In children affected by Pyle's syndrome, follow-up care must ensure that the musculoskeletal system develops without any complications. In order to be able to treat an aggravation of the misalignment of the knee in good time, regular (at least every six months) clinical or outpatient x-rays must be taken and evaluated accordingly by specialists. Despite medical supervision, Pyle syndrome can still lead to severe restrictions on movement. In individual cases, prostheses may also have to be used to maintain mobility. The aftercare then focuses on dealing with the disease and the prostheses in everyday life. Basically, however, the Pyle syndrome does not reduce the life expectancy of those affected.
Aftercare
The subject of aftercare for Pyle syndrome is the continuation of therapeutic treatments and measures. The aftercare treatments are usually aimed at maintaining the mobility of the affected person's musculoskeletal system. In the majority of diseases, those affected can no longer properly straighten their knees.
In these mild cases of illness, further medical examinations are often no longer necessary. Because neither complications nor difficulties are to be expected in the everyday life of the person concerned. Basically, however, measures should be taken to prevent osteoarthritis in the knee (gradual wear and tear of the cartilage in the knee joint). A balanced diet that is low in fat and gentle on the joints can help here. Obesity should also be avoided.
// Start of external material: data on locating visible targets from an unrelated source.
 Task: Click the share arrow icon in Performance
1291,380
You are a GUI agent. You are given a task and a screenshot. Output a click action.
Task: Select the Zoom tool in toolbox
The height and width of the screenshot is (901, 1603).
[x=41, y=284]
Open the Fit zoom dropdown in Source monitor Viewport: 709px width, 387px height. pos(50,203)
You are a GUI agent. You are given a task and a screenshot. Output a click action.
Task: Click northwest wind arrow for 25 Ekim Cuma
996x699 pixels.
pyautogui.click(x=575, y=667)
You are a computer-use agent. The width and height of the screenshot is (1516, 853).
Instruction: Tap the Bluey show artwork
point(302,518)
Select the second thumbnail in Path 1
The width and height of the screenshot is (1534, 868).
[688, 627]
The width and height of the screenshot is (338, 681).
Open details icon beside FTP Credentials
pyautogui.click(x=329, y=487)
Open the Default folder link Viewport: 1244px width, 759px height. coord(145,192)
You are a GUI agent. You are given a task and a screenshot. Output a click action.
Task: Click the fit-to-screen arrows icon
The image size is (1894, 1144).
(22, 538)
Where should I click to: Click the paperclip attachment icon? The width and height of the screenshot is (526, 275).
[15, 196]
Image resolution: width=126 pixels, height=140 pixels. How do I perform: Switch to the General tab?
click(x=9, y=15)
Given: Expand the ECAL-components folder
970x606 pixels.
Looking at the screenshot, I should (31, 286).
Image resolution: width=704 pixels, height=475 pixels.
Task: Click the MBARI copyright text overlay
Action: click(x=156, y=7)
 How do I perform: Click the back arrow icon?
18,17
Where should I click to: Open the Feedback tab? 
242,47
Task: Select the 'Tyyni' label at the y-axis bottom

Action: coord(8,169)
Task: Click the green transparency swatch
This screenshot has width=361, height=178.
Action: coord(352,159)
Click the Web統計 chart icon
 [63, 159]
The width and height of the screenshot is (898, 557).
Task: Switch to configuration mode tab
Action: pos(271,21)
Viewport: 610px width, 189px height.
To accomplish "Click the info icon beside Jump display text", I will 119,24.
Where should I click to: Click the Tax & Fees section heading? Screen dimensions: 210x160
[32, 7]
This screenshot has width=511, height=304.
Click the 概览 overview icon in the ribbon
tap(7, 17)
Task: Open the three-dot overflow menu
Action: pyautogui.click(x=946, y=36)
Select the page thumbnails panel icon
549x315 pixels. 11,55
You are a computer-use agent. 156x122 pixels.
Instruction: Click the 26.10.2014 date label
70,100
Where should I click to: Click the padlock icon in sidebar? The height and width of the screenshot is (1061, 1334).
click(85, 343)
In children affected by Pyle's syndrome, follow-up care must ensure that the musculoskeletal system develops without any complications. In order to be able to treat an aggravation of the misalignment of the knee in good time, regular (at least every six months) clinical or outpatient x-rays must be taken and evaluated accordingly by specialists.
Despite medical supervision, Pyle syndrome can still lead to severe restrictions on movement. In individual cases, prostheses must also be used to maintain mobility. The aftercare then focuses on dealing with the disease and the prostheses in everyday life. Basically, however, the Pyle syndrome does not reduce the life expectancy of those affected.